*WORK INSTRUCTION*. Report each line from the records where the string "input" turns up.

*MATERIAL FOR THIS TASK*.
= Beginning of Section =

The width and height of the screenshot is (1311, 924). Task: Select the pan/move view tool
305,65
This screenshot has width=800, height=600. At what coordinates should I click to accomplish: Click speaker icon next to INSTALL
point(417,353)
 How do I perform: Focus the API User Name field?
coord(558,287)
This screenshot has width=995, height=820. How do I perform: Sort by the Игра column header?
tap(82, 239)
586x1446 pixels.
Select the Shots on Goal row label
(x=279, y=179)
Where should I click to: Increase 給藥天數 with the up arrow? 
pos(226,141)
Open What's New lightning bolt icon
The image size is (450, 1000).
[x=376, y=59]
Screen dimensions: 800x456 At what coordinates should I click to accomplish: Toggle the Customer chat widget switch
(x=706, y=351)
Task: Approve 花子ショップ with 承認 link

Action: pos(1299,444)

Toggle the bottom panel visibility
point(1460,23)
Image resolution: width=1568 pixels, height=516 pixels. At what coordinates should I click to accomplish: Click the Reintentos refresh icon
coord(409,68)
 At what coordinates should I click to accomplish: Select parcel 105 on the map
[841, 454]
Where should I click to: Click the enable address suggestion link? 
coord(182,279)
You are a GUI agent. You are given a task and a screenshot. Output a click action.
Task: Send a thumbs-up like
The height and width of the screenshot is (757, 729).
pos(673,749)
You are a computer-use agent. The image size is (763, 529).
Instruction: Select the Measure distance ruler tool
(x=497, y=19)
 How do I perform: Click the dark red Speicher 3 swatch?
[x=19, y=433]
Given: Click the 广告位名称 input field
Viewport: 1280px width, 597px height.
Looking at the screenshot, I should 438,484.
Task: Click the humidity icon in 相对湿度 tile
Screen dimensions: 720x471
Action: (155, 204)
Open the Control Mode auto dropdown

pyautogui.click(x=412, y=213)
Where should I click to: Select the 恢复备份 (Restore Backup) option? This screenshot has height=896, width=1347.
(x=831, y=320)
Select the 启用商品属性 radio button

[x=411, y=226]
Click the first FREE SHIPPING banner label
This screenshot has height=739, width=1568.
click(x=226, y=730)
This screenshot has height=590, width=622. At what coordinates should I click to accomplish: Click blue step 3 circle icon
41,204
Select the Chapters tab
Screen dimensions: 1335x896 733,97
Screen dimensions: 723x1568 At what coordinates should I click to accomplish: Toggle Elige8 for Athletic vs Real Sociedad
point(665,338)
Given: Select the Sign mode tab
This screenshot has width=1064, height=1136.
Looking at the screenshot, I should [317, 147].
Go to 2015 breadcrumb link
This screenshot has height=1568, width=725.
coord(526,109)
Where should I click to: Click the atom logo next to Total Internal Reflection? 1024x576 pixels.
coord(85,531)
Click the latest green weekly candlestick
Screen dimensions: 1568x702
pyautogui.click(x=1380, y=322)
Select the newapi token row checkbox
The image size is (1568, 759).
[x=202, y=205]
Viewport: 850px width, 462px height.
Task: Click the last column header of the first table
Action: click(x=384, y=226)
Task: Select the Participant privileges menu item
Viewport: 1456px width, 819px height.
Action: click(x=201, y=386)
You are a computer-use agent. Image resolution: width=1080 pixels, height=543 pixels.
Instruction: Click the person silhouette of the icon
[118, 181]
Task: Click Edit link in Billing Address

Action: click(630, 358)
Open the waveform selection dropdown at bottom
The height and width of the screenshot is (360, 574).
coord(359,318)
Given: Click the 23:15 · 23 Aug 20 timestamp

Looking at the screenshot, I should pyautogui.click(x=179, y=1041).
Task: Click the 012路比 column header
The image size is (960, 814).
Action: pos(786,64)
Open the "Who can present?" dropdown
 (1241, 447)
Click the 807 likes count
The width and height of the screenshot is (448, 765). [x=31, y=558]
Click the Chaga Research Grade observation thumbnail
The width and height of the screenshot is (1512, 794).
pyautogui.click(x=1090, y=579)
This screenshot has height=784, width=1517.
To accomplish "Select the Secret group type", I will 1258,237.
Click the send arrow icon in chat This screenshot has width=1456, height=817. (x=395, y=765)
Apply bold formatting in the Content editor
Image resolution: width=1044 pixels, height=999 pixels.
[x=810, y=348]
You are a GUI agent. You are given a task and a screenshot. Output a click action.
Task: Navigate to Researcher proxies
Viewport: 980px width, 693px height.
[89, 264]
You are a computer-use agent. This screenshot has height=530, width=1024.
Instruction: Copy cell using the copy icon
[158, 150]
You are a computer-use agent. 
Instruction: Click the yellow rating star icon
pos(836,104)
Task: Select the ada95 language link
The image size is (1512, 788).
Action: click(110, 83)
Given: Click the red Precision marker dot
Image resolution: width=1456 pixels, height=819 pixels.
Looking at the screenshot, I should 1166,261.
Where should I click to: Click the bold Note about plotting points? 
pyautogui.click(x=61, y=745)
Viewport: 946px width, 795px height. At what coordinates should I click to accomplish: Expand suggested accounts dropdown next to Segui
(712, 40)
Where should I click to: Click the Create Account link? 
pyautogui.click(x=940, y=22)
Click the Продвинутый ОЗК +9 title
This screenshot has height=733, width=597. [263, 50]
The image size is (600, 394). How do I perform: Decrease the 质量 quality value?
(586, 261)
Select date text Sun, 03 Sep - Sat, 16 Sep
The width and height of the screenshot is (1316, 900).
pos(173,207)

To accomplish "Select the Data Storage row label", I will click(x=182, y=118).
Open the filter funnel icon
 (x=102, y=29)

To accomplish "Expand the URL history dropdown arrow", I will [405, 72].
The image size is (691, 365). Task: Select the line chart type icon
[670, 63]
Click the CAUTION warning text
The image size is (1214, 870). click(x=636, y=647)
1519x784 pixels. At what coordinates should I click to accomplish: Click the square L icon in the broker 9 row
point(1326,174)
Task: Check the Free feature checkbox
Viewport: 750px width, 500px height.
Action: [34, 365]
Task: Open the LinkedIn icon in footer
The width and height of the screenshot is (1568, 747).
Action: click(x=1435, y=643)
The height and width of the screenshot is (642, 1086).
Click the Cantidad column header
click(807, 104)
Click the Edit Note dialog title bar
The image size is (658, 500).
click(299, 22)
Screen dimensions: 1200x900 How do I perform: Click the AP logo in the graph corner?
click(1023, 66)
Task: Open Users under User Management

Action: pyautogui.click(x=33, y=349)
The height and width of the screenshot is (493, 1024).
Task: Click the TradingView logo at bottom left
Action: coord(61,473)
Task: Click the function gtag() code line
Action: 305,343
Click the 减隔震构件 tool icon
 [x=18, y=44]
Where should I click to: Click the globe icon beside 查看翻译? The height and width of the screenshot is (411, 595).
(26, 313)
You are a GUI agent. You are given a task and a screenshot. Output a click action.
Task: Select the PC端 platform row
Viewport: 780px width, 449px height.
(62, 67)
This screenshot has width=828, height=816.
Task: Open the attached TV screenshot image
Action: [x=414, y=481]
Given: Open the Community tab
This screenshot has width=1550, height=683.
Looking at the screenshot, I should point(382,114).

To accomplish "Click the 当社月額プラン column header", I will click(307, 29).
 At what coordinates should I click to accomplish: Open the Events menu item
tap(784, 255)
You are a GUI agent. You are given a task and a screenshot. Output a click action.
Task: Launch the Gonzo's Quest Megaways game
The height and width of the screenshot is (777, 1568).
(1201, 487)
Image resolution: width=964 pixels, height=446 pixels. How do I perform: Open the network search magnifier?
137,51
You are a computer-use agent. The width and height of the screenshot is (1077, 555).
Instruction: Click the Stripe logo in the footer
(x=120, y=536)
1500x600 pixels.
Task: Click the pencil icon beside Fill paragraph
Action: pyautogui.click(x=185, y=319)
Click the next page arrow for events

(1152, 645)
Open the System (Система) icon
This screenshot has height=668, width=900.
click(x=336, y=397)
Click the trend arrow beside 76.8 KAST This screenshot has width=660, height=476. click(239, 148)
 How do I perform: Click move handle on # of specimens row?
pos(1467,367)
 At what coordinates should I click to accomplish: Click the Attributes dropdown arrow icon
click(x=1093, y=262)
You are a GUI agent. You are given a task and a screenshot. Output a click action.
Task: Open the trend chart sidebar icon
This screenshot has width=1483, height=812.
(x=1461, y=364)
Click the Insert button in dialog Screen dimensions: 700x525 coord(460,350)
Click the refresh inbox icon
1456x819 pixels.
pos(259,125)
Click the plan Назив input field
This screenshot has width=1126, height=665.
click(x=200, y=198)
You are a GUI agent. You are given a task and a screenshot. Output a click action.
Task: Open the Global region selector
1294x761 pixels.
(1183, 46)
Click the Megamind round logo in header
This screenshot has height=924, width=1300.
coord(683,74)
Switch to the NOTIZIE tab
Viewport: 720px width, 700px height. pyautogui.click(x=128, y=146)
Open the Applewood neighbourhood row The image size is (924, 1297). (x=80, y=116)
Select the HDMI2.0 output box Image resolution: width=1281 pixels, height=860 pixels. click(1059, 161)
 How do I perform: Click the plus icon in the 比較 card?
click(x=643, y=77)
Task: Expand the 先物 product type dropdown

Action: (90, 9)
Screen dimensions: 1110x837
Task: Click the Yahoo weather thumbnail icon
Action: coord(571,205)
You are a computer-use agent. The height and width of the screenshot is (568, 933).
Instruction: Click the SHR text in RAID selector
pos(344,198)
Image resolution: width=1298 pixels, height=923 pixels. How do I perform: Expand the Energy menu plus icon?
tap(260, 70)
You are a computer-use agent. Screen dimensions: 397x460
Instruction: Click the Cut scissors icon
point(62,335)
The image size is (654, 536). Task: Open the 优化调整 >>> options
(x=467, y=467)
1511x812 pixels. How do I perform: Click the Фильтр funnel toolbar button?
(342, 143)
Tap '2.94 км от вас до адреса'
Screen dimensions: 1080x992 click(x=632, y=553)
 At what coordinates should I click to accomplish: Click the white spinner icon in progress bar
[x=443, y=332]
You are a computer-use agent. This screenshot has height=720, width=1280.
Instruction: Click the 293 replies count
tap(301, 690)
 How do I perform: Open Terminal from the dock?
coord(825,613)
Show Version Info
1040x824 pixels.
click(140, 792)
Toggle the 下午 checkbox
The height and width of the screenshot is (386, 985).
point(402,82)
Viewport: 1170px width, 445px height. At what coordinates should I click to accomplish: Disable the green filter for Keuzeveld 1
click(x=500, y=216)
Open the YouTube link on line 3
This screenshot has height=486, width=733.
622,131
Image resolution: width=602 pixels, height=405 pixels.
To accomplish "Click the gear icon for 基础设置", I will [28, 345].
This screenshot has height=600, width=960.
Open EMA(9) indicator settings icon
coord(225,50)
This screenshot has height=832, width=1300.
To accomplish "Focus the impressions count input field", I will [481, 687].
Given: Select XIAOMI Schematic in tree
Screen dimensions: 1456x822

= End of Section =

*RESPONSE AREA*.
Given: Click the 广告位名称 input field
Click the plan Назив input field
To accomplish "Focus the impressions count input field", I will [481, 687].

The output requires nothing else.